ACLU of Virginia members, community advocates and allies came together at the ACLU of Virginia's 50th Anniversary Kick-Off and Annual Meeting to highlight "Women in the Criminal Justice System".
The event was an interactive experience, featuring shirts and totes printed by Studio Two Three, moving haiku from Richmond-based poet Michael Donovan, a musical performance from the wonderfully talented Susan Greenbaum and an engaging panel of three women who were previously incarcerated and now advocate for others. These were Kemba Smith, author of “Poster Child: The Kemba Smith Story,” Heidi Christiansen, resident and advocate of Friends of Guest House in Alexandria, and Angela Antoine, CEO/Founder of the House of Dreams Outreach & Reentry LLC in Hampton.

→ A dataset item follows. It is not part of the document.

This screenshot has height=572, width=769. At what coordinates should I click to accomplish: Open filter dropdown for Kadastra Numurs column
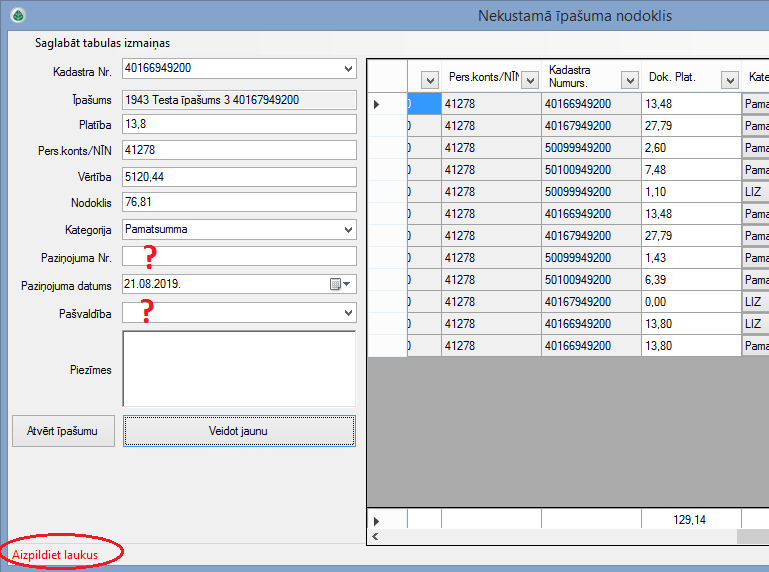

ACLU-VA Executive Director Claire Gastanaga presented the State of the Organization, which highlighted how the ACLU of Virginia has grown in membership and staffing in the past two years and laid out the issues that the organization has on its docket for the future.
As the title suggests, the content of the meeting was focused on women and the unique experiences that they have in America's criminal justice system. In recent times, our country has at last begun to address the sickness that is mass incarceration. When we look at which countries imprison more people on a global scale, the United States of America wins and it's not even close. Many organizations, politicians and advocates have called for us as a nation to study how the intersections of race and poverty have played a role in disproportionately impacting certain communities, namely people of color. This has resulted in a spotlight being shown on black men and their experiences with over-policing and incarceration. While this is a crucial element in our understanding of the injustices of our systems, this has also lead to our society largely overlooking a hugely impacted demographic: women.
Kemba Smith addressed this concern. "We talk about the men often," Smith said. "What about the women? We are important voices in this movement."
The unique circumstances that women face going into prison, their experiences while incarcerated, and challenges they face upon re-entering into society are many times left unaddressed. Heidi Christiansen attested to the challenge of maintaining relationships with her family, namely her child, while incarcerated. When it came time for her release, she questioned her ability to mother and contribute to her community. Low self-esteem is a factor in the lives of women across the globe. Couple this self-doubt with the isolation of incarceration and it can be crippling. Heidi emphasized how important re-entry programs and support systems are, especially to women. In the best of circumstances, women are still forced to navigate patriarchal systems that are cemented in our culture. When you add the extra weight of a felony conviction, as well as the stigma and hundreds of collateral consequences, it creates obstacles that are nearly impossible to overcome and that we as a society hardly address. It's time to begin to address these issues, and the ACLU of Virginia Annual Meeting did just that.
The meeting was an opportunity to educate, network, listen and even cry. The beautiful melodies that were sung, the powerful poems that were read and the moving stories that were told were sometimes hard to listen to. We live in trying times, a time when it can be hard to bear your own weight, much less take on the weight of another. This is why the ACLU of Virginia is so grateful to all of the participants, members and organizers that came together on a rainy Saturday afternoon to address the plague of mass incarceration.
As Susan so beautifully sang, "None of us are free if one of us is chained," our community continues to fight for the rights of those impacted by these unfair systems.